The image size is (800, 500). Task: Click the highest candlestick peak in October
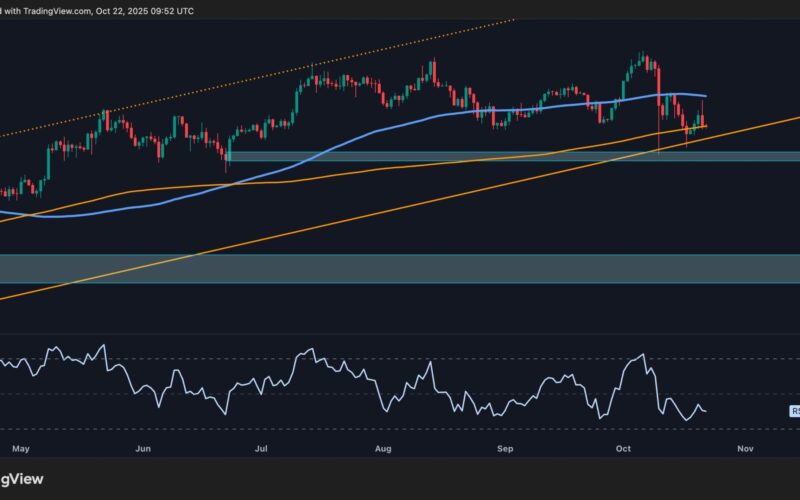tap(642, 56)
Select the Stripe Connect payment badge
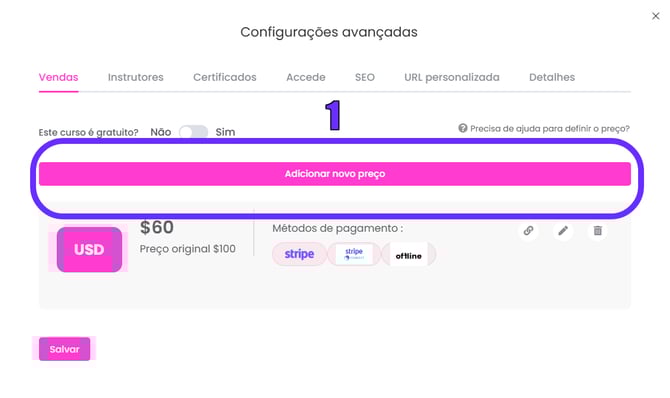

=-=-=

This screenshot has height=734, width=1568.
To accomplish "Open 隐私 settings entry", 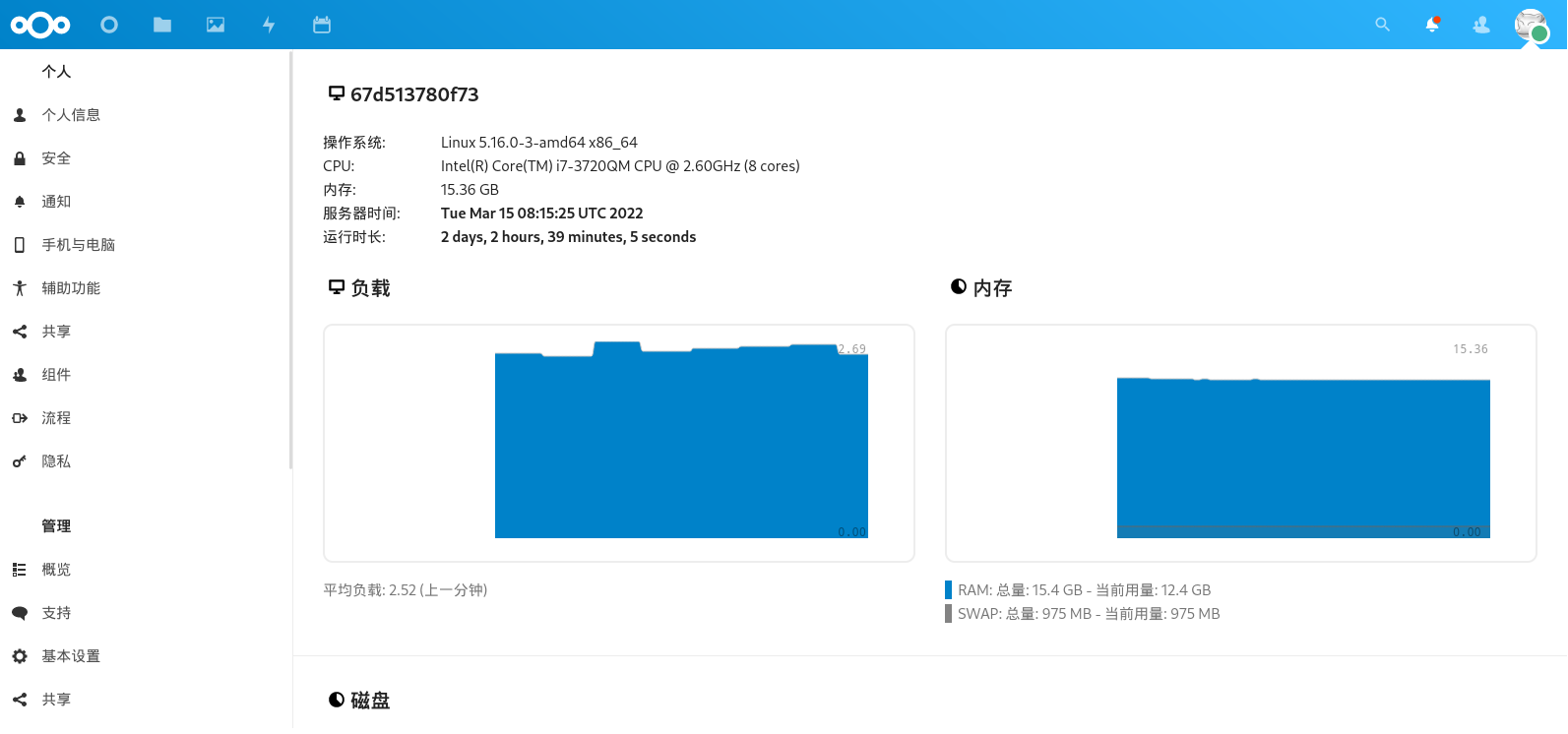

=-=-=

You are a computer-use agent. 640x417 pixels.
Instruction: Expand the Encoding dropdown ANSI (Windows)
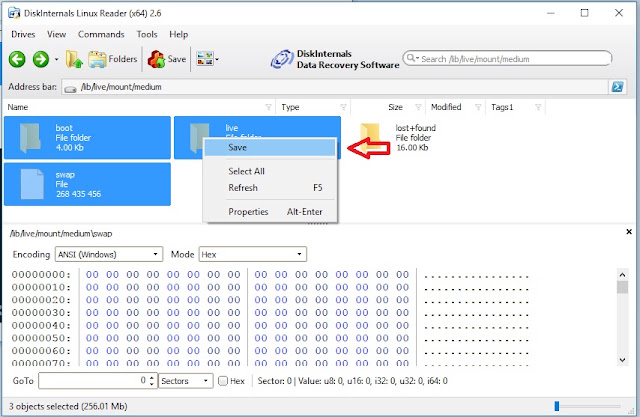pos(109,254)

=-=-=

Problem to solve:
The lines above starting at the one that holds "The image size" and ending at the one that holds "Select the Stripe Connect payment badge" are to be written out exactly, ends included, and no pictures are to be copied.

Solution to the exercise:
The image size is (800, 500). Task: Click the highest candlestick peak in October
tap(642, 56)
Select the Stripe Connect payment badge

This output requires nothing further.